“É preciso estar distraído e não esperando absolutamente nada. Não há nada a ser esperado. Nem desesperado.”

quarta-feira, 8 de dezembro de 2010

Soluços

" Partir pra um lugar bem longe. Fugir de tudo que machuca e doi e corroi e rasga e fere... Tudo que te mata devagar, porque a pior morte é a lenta. Aquele que vai te machucando, que vai transformando tudo em vermelho sangue.
Chega um momento que você fica esgotada, sabe? Que você chama por um Deus que não te responde nunca, que parece não estar ali. E você vai definhando de vagar, de vagar, de vagar. Como uma rosa que era linda e todos admiravam e que um dia simplismente nasceu mortar."

Quantas noites, meu Deus, eu estive chorando, com uma dor gigante em meu peito? Lágrimas que escorriam quentes e súplicas feitas desesperadamente. Quantas? Nem lembro. Perdi as contas. Quantas, quantas, quantas?
É tanto medo de perder nesse jogo, nessas jogadas. Tanto de medo de ficar seca, dura.
Foi tantas quedas, tantas lágrimas e NENHUM reconhecimento. Foi tantos sei lá o que meu Deus.
...
Olha, é que eu te preciso tanto aqui perto. Te falar de bobagens. Olha, é que eu imaginei coisas que poderiamos fazer. É que eu imaginei tantas coisas.
Mas parece que você não ouve, não ver. E tudo que era bonito caindo. Ah, preciso tanto do teu braço ao redor da minha cintura, te ouvir dizer coisas bonitas e sentir teu cheiro.

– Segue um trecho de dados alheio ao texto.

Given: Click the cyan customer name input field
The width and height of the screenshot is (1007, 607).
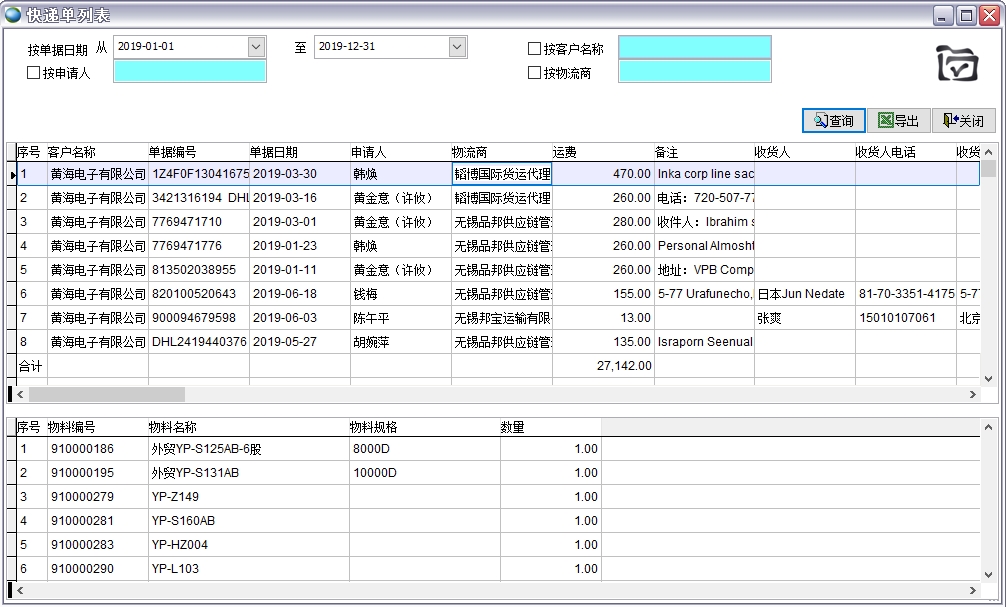Looking at the screenshot, I should (694, 48).
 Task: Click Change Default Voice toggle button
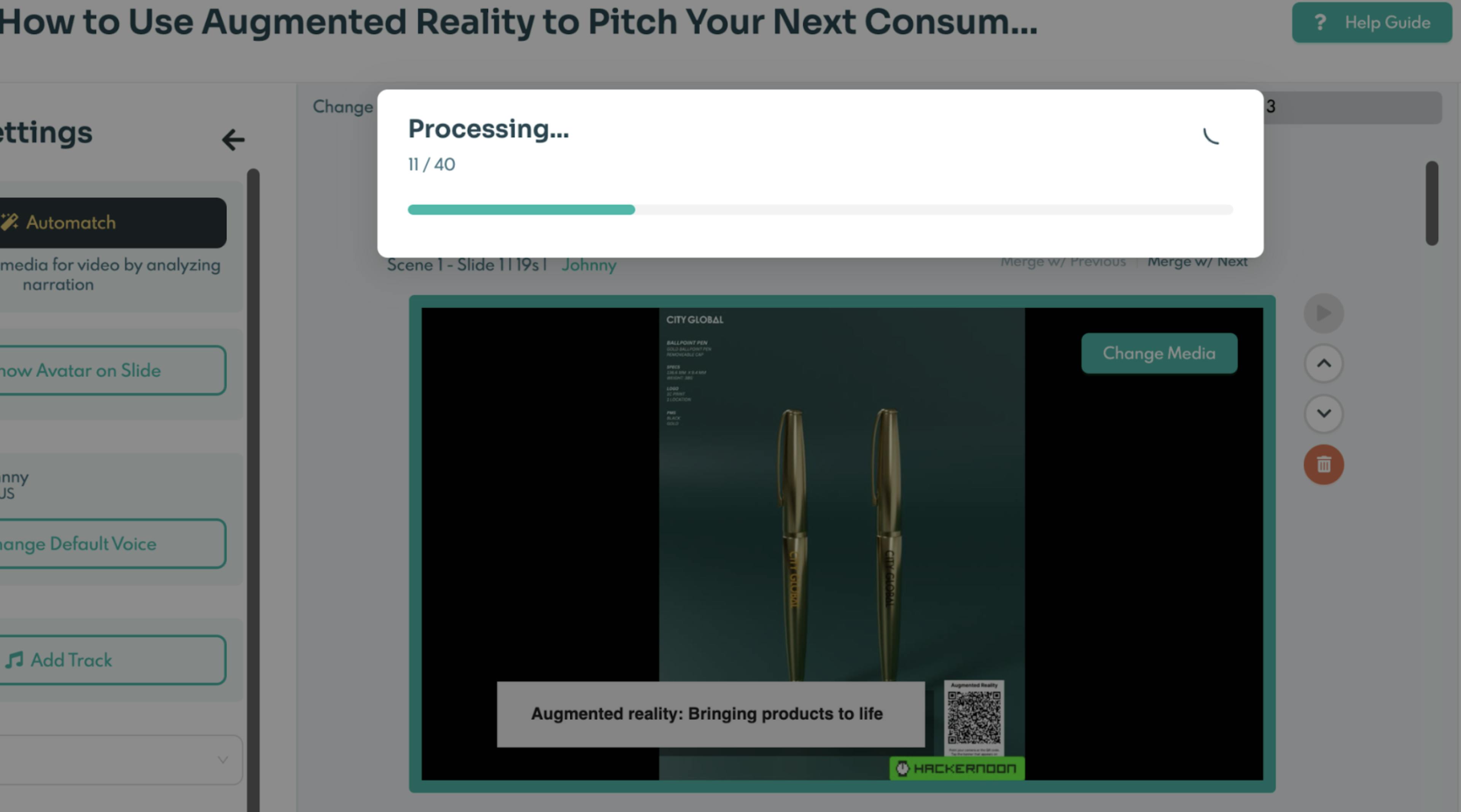[113, 544]
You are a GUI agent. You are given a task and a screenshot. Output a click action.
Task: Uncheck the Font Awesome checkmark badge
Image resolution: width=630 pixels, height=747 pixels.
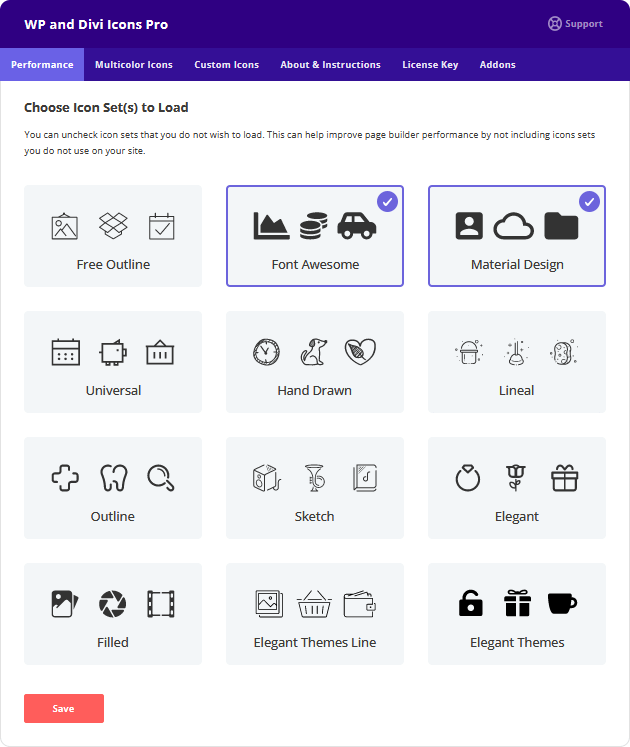(x=387, y=202)
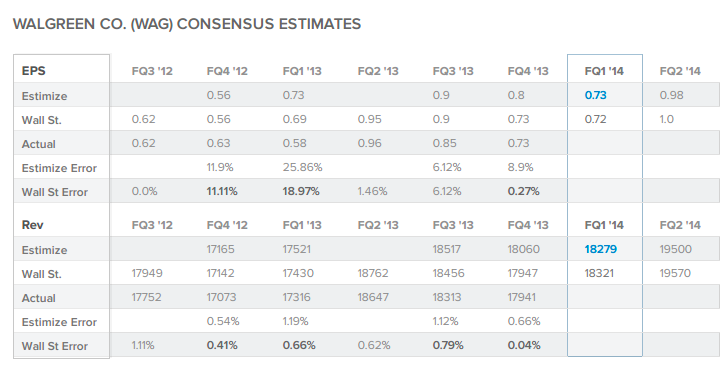The width and height of the screenshot is (724, 372).
Task: Click the EPS table heading
Action: tap(34, 71)
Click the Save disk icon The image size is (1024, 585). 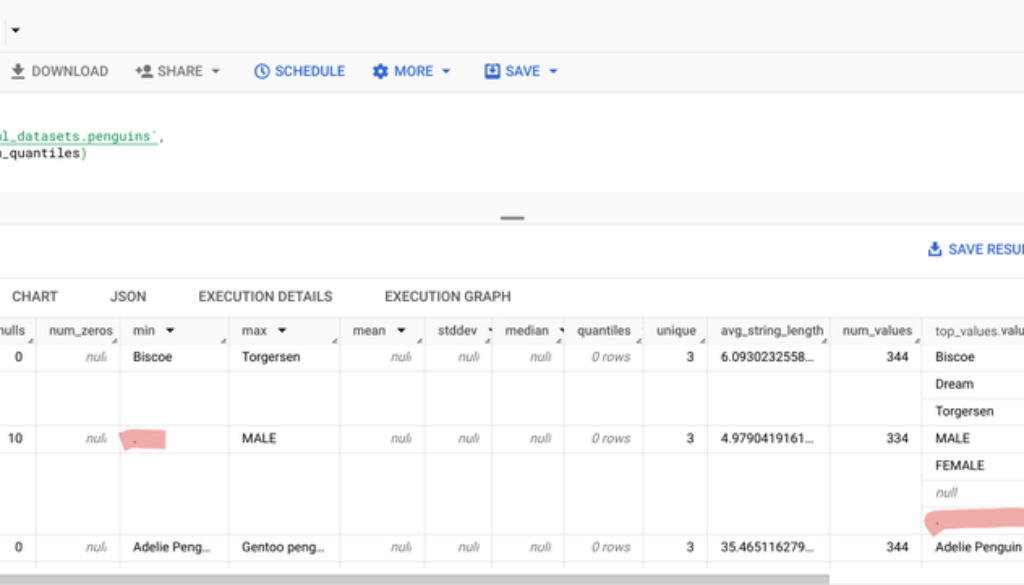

É que eu preciso tanto de você e das suas coisas e dos seus defeitos e das suas qualidades. É que eu preciso completamente de ti, sem metades.
 

sábado, 4 de dezembro de 2010

Extremos da paixão²

" Sete dias. Uma semana. Quanto tempo?
Um olhar. Um sorriso. Nada. Nada que pudesse me preencher.
Andas tão estranho, tão longe, tão seco e cruel.
O que fizeram contigo, com a gente? "


01:00 da madrugada. Levanta-se. Caminha até a cozinha. Abre a geladeira [tentando e não tentando afastar a imagem dele]. Fecha. Vai para o quarto. Senta na cama.
E assism seguiu a madrugada toda. Uma tal de insonia que não a deixava. Ele que não a deixava. Acendeu um cigarro, bebeu uma dose de wisk. Sentiu que iria chorar. Não chorou. Não choraria mais. A visão foi ficando embassada. Cinza. Deitou.
 Ele estava na sua frente sorrindo. Ela parada apenas o olhava, o desejava, o sentia antes mesmo de toca-lo. Não se sabia quando ou como ele tinha chegado ali, só se sabia que ele estava ali em sua frente. Barba de dois dias, tinha um grande sorriso nos lábios, mas por dentro parecia duro, intocável, distante. Ele chegou  perto dela, sentou-se ao seu lado e segurou sua mão. Nenhuma palavra. Nenhum gesto. Ela sorriu. Ele aproximou seu rosto do dela, baixou um pouco o queixo e beijo-a demoradamente. Apertando-a forte... entrelaçados de lingua. Desejo. Sua boca emcaminhou-se para a sua orelha. Pescoço. Segurou forte seu cabelo. Ela disse " eu te amo". Ele não disse nada. Desceu a mão, apertou as coxas dela e ali mesmo, naquele lugar indecifrável eles se completaram. Nus. Um do lado do outro. Ela olhou pra ele. Ele estava de olhos fechados. Ela sorriu e também, fechou os olhos e disse que o amava. Ele não disse nada.
Um vento suave, frio tocou em sua face, o que a levou a abrir os olhos e ao olhar para o lado ver um copo de wisk, cinzas de cigarro, quarto fechado e somente sua respiração por dentro. Por fora. Por dentro.
Agora tinha a mão estendida para abrir a porta. Descer. Partir e não voltar.